Dues Hike Ok’d
ABA Will Explore Alternatives to Traditional Pricing Structure
Posted Apr 22, 2006 5:11 AM CST
By James Podgers
A dues increase will go into effect for ABA members on Sept. 1, the start of the association’s 2006-07 year. The increase will affect all dues-paying members, including nonlawyer associates and law schools that participate in the faculty group billing program. (Lawyers are eligible for free membership in their first year after bar admission.)
But the increase won’t be the same for everyone. The new dues schedule approved in February by the House of Delegates introduces a sliding scale of increases (see chart). The proposed dues increase had wide, if reluctant, support among ABA leadership. The 37-member Board of Governors voted unanimously to recommend that the House of Delegates, which sets ABA policy, approve the increase at the midyear meeting in Chicago. The proposal cleared the House with a clear majority, but not without some objections.
The ABA should emphasize membership growth rather than rely on dues increases every three years or so, said Lawrence J. Fox of Philadelphia, a delegate representing the Section of Litigation. “The very definition of insanity is doing the same thing over and over and expecting a different result,” he said.

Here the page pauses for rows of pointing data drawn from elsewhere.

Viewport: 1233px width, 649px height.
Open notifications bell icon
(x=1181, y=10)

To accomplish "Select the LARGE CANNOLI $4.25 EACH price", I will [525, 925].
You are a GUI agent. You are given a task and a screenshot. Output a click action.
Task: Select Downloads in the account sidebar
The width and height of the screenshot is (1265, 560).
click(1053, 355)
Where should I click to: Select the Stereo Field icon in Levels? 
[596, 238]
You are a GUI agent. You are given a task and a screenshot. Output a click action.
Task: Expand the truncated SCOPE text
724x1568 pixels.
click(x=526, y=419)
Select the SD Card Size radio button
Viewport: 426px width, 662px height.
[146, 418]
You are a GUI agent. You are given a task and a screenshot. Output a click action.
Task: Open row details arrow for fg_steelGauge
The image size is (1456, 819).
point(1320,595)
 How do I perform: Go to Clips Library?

But Maury B. Poscover of St. Louis, who chairs the Standing Committee on Membership, said membership growth is being emphasized. He said the dues recommendation authorizes the membership committee to explore various billing arrangements. The committee is moving forward with a strategic plan for membership growth that will seek to increase ABA membership, now just over 407,000, to 500,000 by 2010.
The dues increase is necessary to offset a projected cumulative budget shortfall of $23 million over the next three-year cycle, ABA Treasurer Wm. T. Robinson III of Covington, Ky., said before the midyear meeting. But the alternative of deep budget reductions “would cut into program support that is so essential to our association and its credibility with the public,” he said.